Text provided
My path is correct. I’m using docker-compose and its the same file I used since before the upgrade. The drive mount path hasn’t changed either. The only causes of these errors I can think of are possible corruption from improper shutdown, or the node attempted to start on the wrong drive at some point while I was upgrading (the latter is unlikely).

robhodl · September 14, 2020, 2:30pm

For each of the missing databases, I copied the database from another node. Then I opened it in sqlite and deleted data from all the tables.

For each database:
sqlite3> .tables
sqlite3> DELETE FROM table_name;

I thought this would give the same result as creating the databases from scratch. However, now Im getting this error:

Error: Error creating tables for master database on storagenode: migrate: table notifications already exists

robhodl · September 14, 2020, 2:58pm

I then dropped all the tables that it complained about until the node started running again.
sqlite3> DROP TABLE table_name;

As expected, all the information in the dashboard is empty. Can I expect my node’s reputation to suffer, will I be disqualified for having empty databases?

Information supplied
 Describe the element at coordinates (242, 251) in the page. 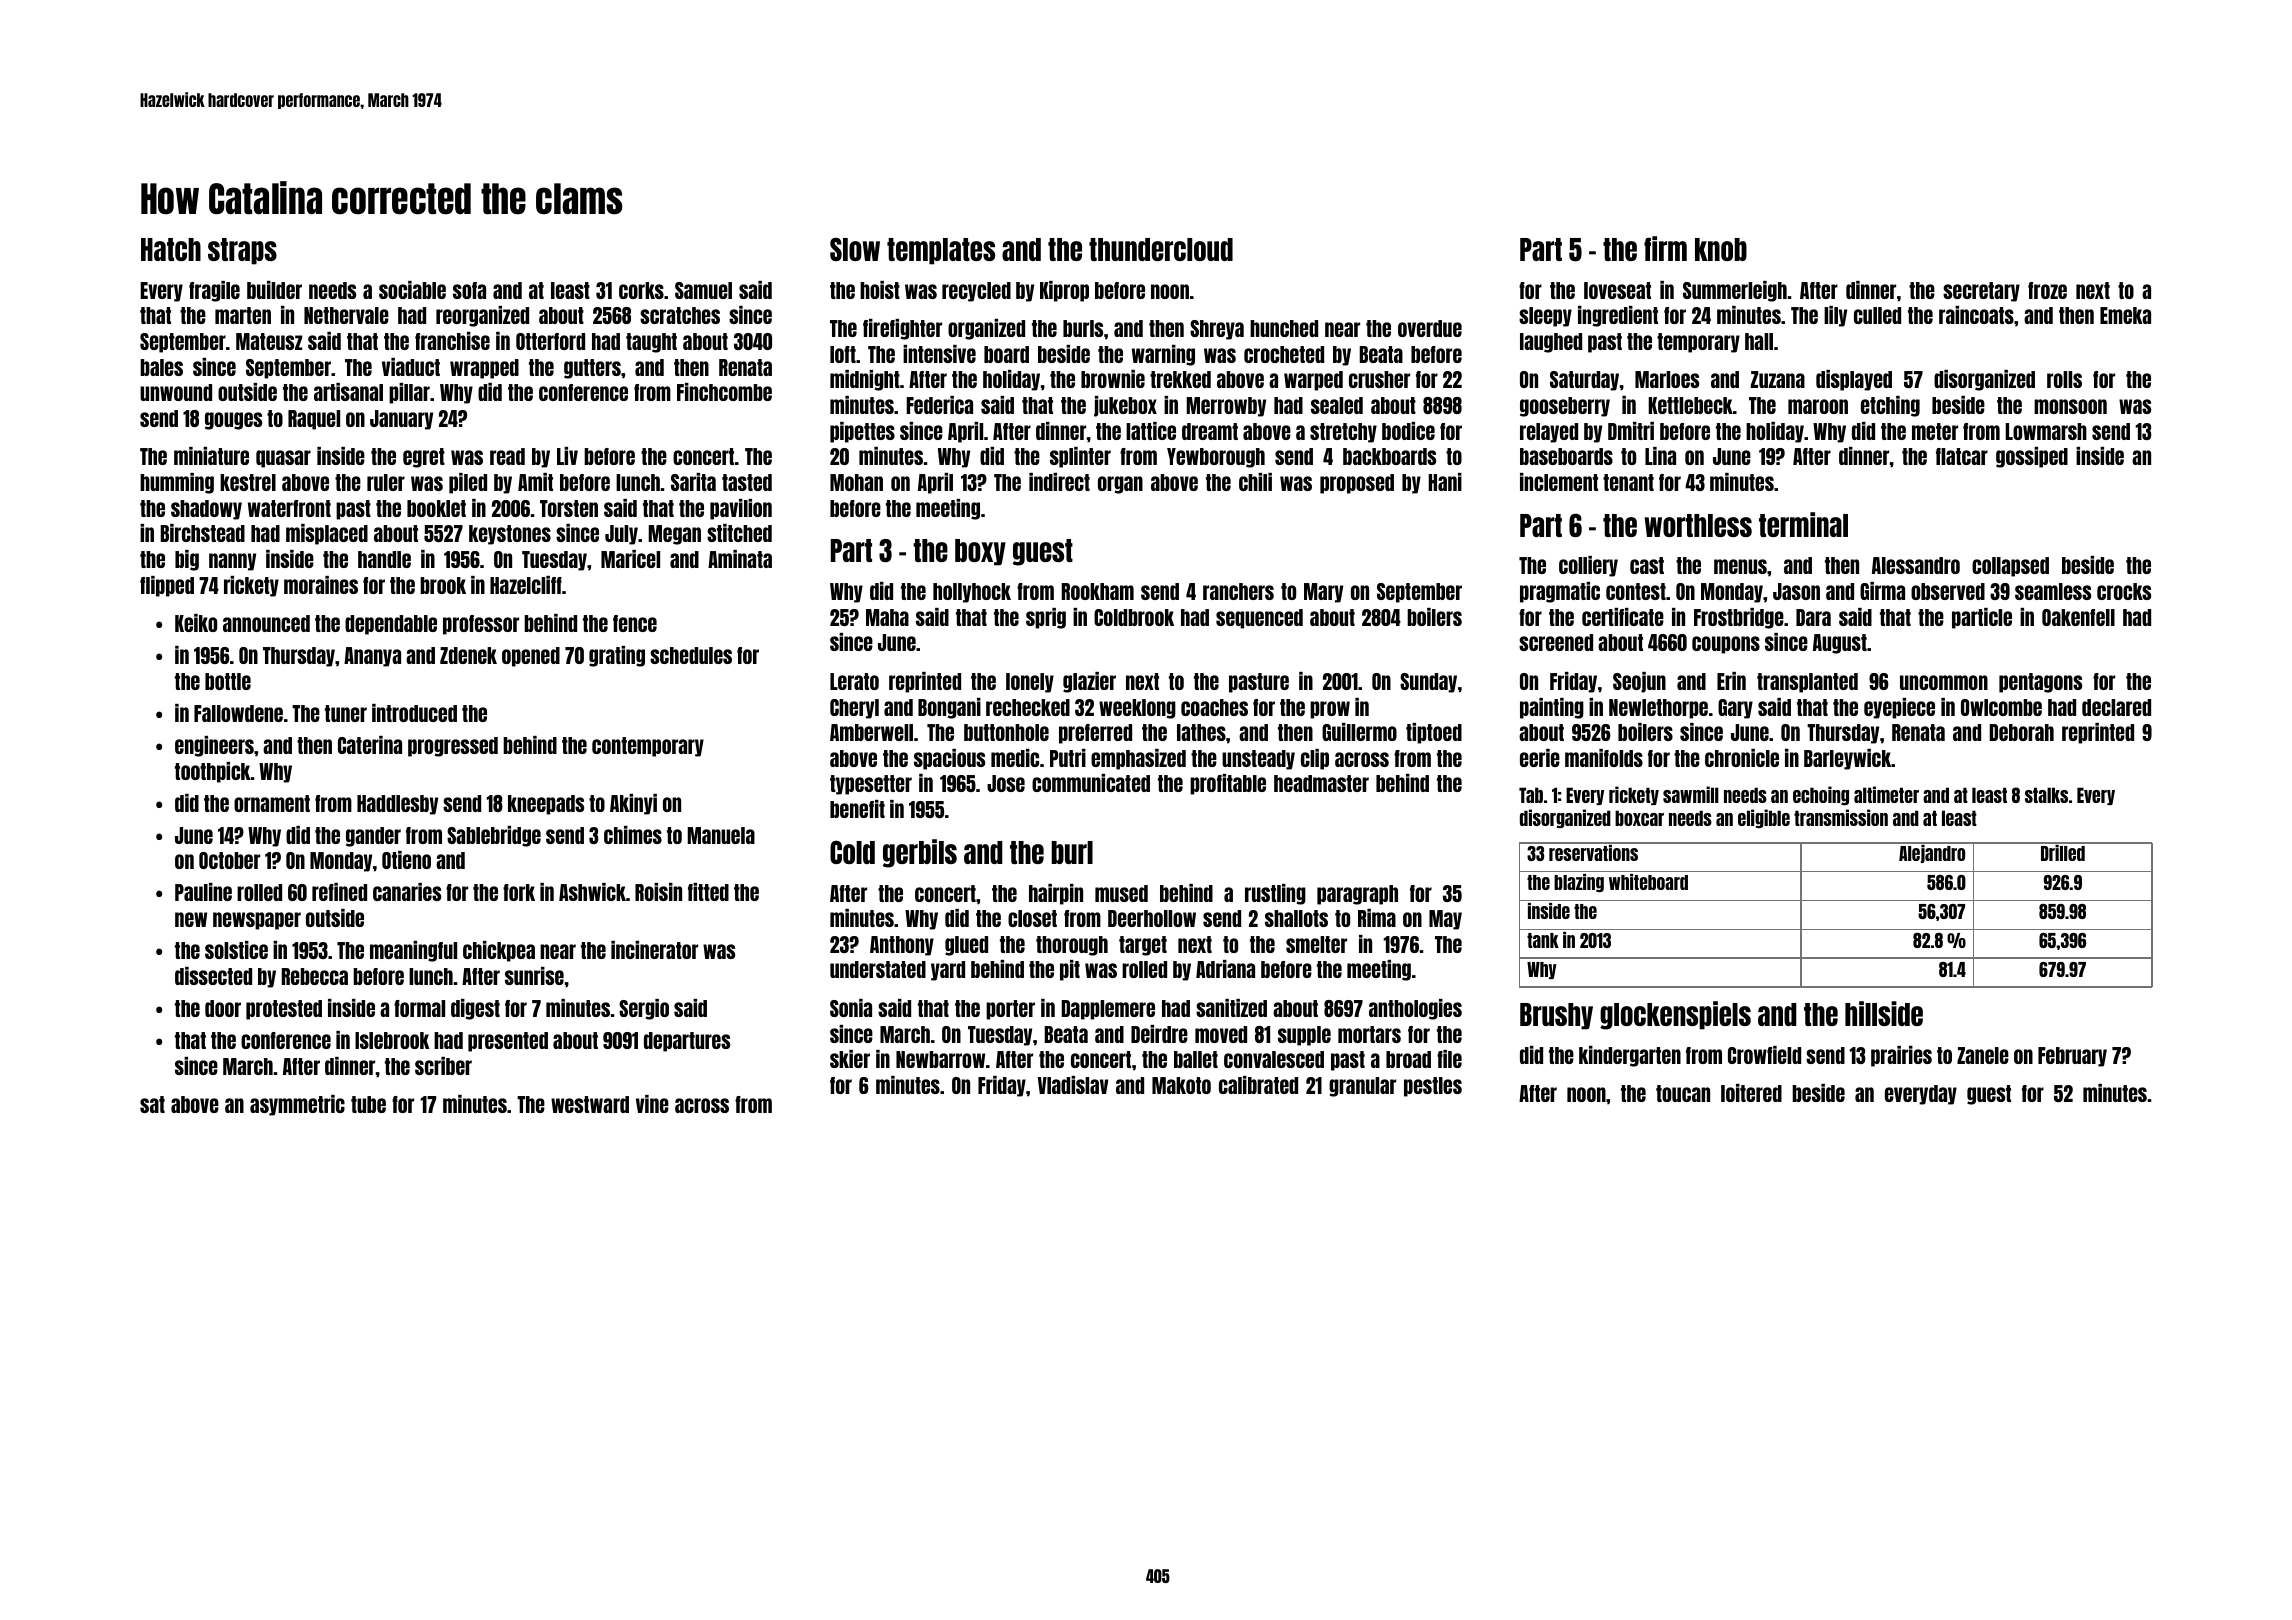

What this task involves
Can you give the forum thread again, starting at "For each of" and ending at "started running again.", but replace "copied" with "duplicated"? The data is separate material with no connection to the forum thread.

Task response
For each of the missing databases, I duplicated the database from another node. Then I opened it in sqlite and deleted data from all the tables.

For each database:
sqlite3> .tables
sqlite3> DELETE FROM table_name;

I thought this would give the same result as creating the databases from scratch. However, now Im getting this error:

Error: Error creating tables for master database on storagenode: migrate: table notifications already exists

robhodl · September 14, 2020, 2:58pm

I then dropped all the tables that it complained about until the node started running again.